-- Job --
Change every "Open" in the items below to "View" and reproduce them with nothing else altered. Leave the pictures out.

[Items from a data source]

## BEGIN

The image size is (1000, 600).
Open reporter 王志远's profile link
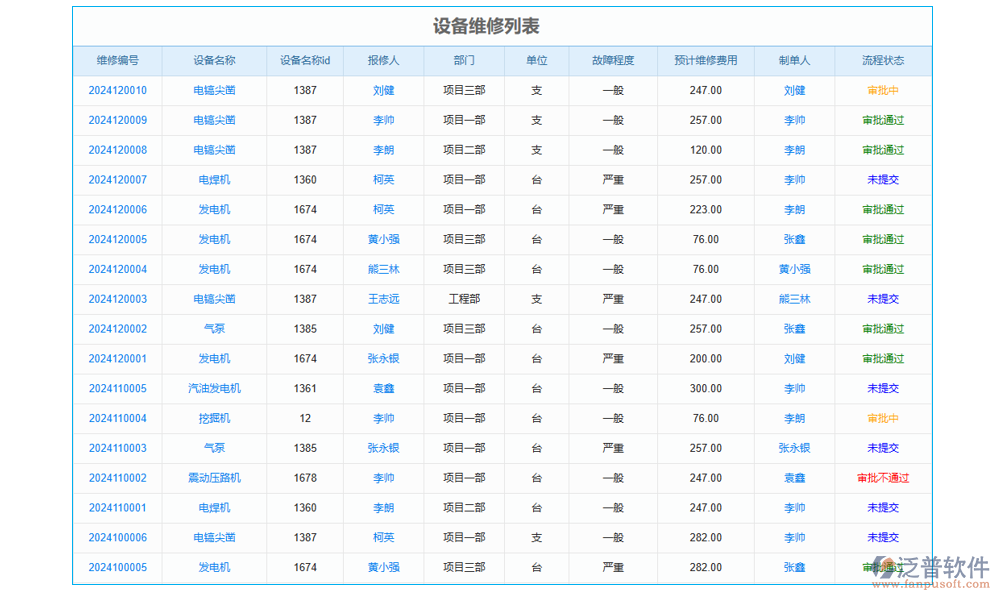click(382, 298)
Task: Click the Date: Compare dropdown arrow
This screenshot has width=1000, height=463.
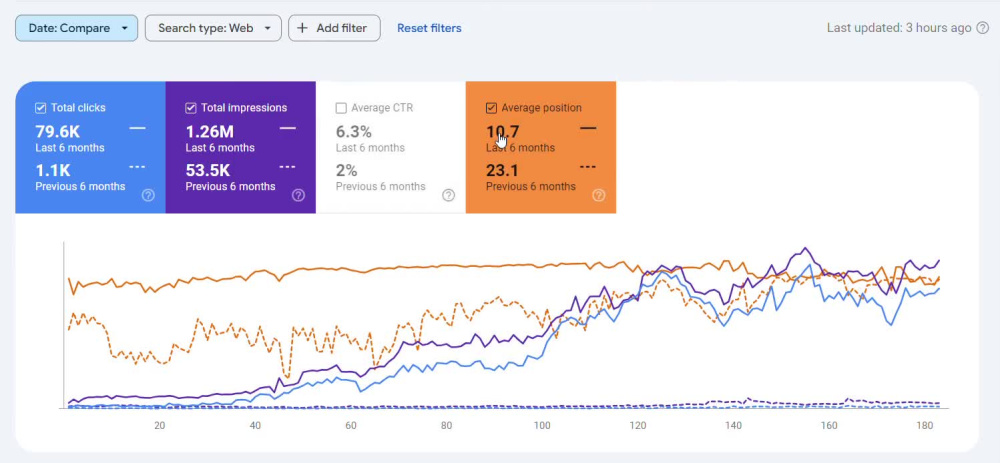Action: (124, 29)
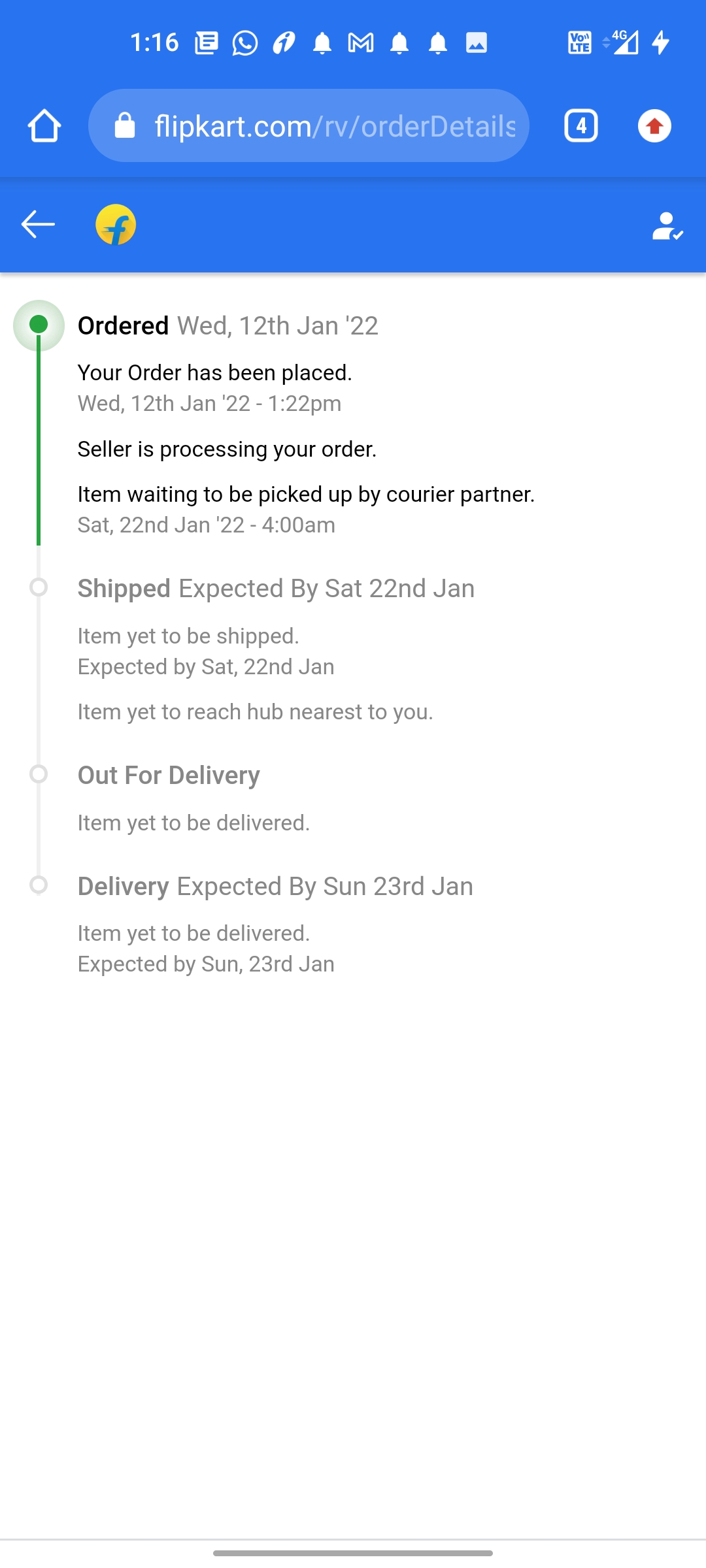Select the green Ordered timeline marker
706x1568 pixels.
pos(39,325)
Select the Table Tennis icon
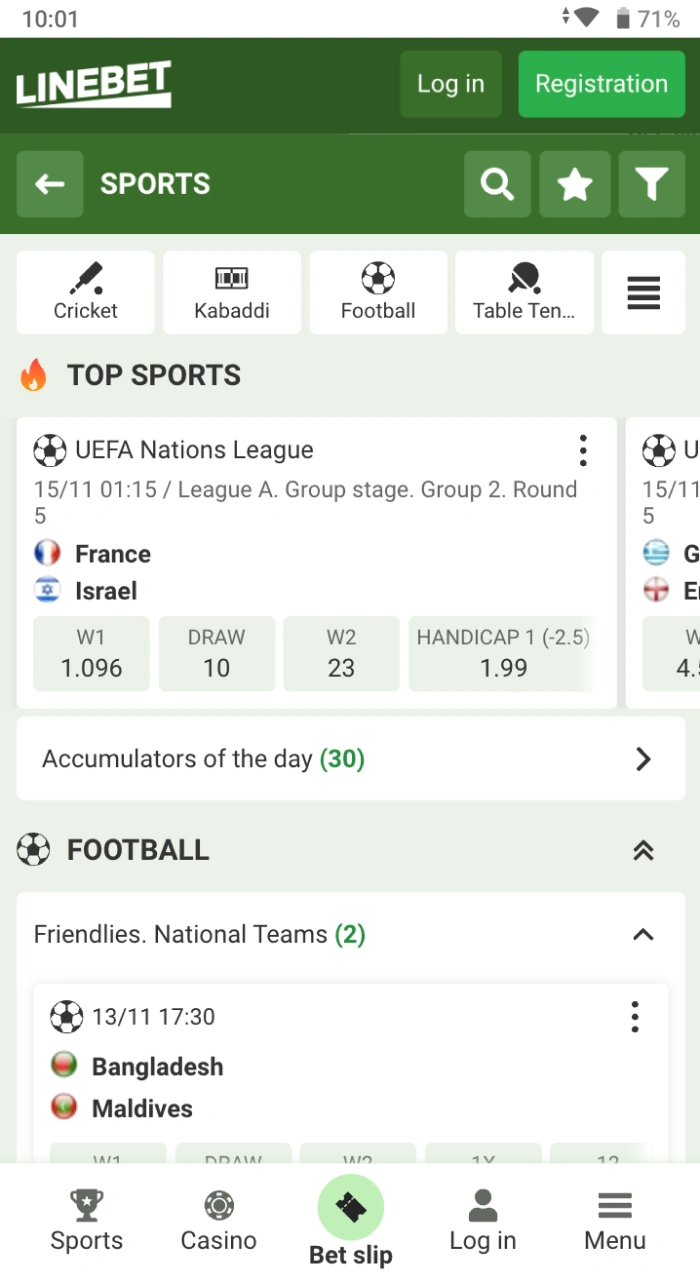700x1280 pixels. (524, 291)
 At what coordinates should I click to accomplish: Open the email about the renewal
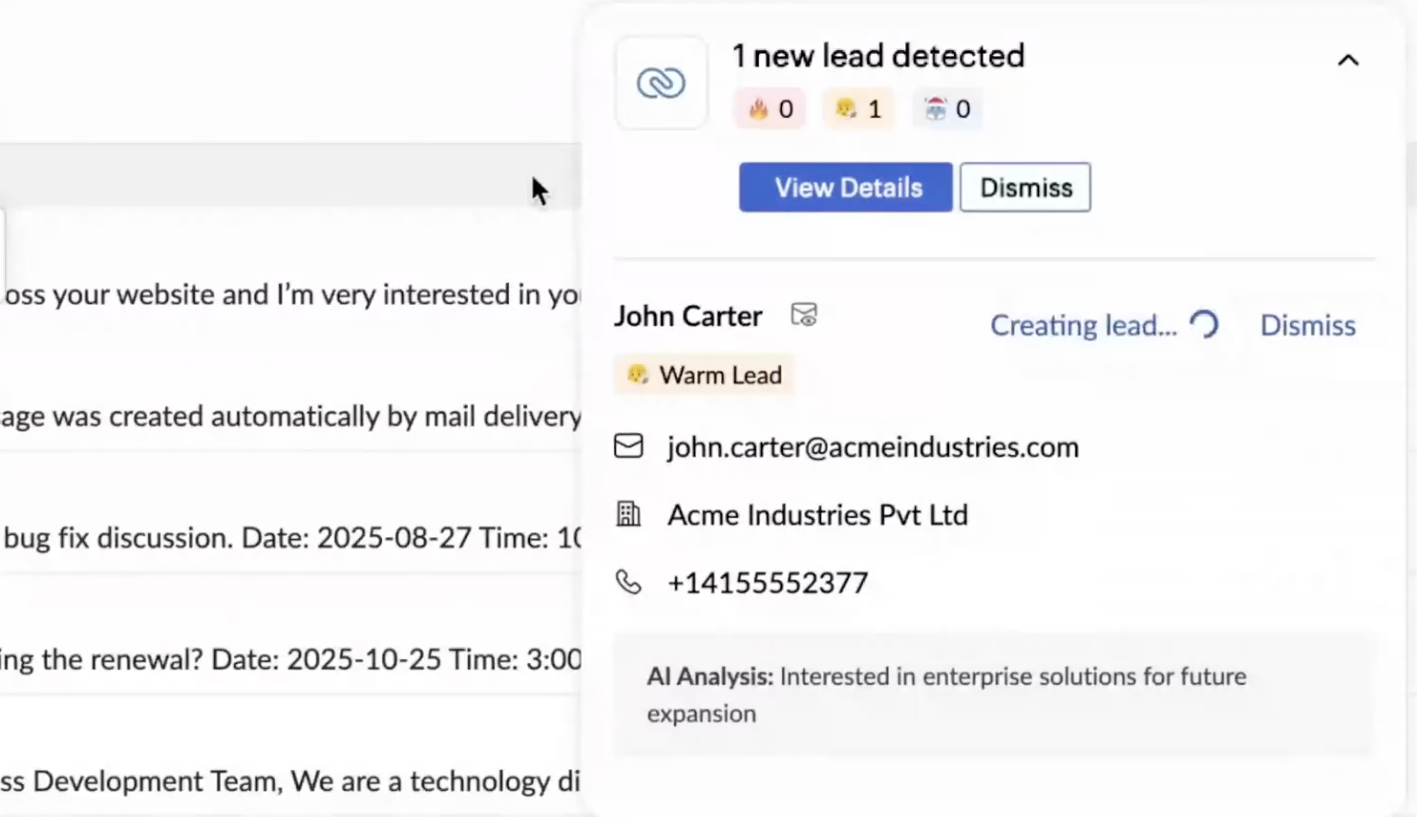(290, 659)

## END

-- In response --
The image size is (1000, 600).
View reporter 王志远's profile link
click(382, 298)
Task: Click the Date: Compare dropdown arrow
This screenshot has width=1000, height=463.
Action: (124, 29)
Select the green Ordered timeline marker
706x1568 pixels.
pos(39,325)
Select the Table Tennis icon
700x1280 pixels. (524, 291)
 At what coordinates should I click to accomplish: View the email about the renewal
(290, 659)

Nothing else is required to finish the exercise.